*Work instructions*:
1: According to the SMART program description, which university will host the SMART CREATE program?
2: Reproduce the part of the SMART program description starting with "The vision for" and going on through "by NSERC funding.".

*Selection*:
▼

The vision for the Small Modular Advanced Reactor Training (SMART) program is to provide a globally recognized platform for Small Modular Reactor (SMR) specific training that meets the evolving needs of the Canadian nuclear power sector and provides students with the opportunity for experiential learning, advanced training in nuclear technology and develops important professional skills
This program is made possible by NSERC funding.
SMART represents a unique opportunity for Canada to solidify its leadership in SMR training globally. McMaster University will host the SMART CREATE program and together with its partners at Waterloo, Ontario Tech University, Royal Military College of Canada, University of New Brunswick and Queen’s University
CREATE is a unique NSERC program focused on training HQP to meet an emerging need in Canada.
The Collaborative Research and Training Experience (CREATE) program is designed to improve the training and mentoring environment for the Canadian researchers of tomorrow by improving training in areas such as professional skills, communication and collaboration, as well as by providing mentoring and experience relevant to both academic and non-academic research environments. CREATE supports the training and mentoring of teams of highly qualified students and postdoctoral fellows from Canada and abroad through the development of innovative training programs that:
- encourage collaborative and integrative approaches, and address significant scientific challenges associated with Canada’s research priorities
- facilitate the transition of new researchers from trainees to productive employees in the Canadian workforce
Questions? Contact Dr. Dave Novog
Frequently Asked Questions
SMART – Key Drivers
In addition to the key drivers, McMaster will offer a module on reactor operations where SMART HQP will experience various aspects of nuclear engineering through participation at the McMaster Nuclear Reactor.

▲

*Data block*:

▼

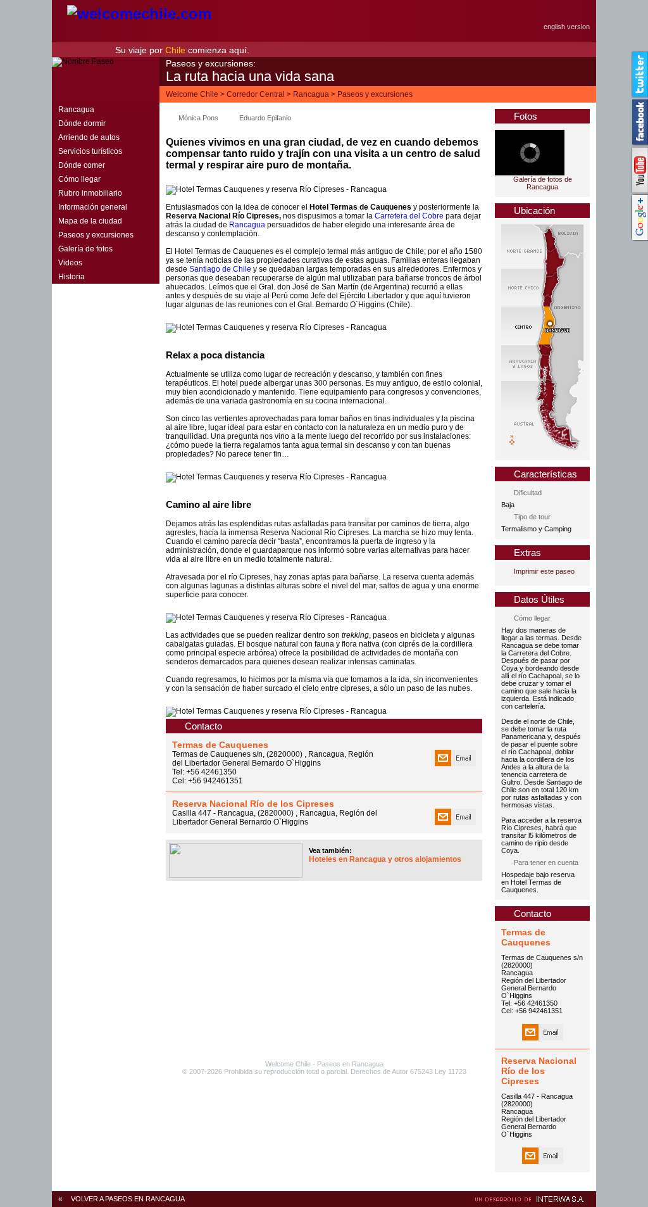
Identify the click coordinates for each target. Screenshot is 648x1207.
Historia (71, 276)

▲

*Task responses*:
1: McMaster University

2:
The vision for the Small Modular Advanced Reactor Training (SMART) program is to provide a globally recognized platform for Small Modular Reactor (SMR) specific training that meets the evolving needs of the Canadian nuclear power sector and provides students with the opportunity for experiential learning, advanced training in nuclear technology and develops important professional skills
This program is made possible by NSERC funding.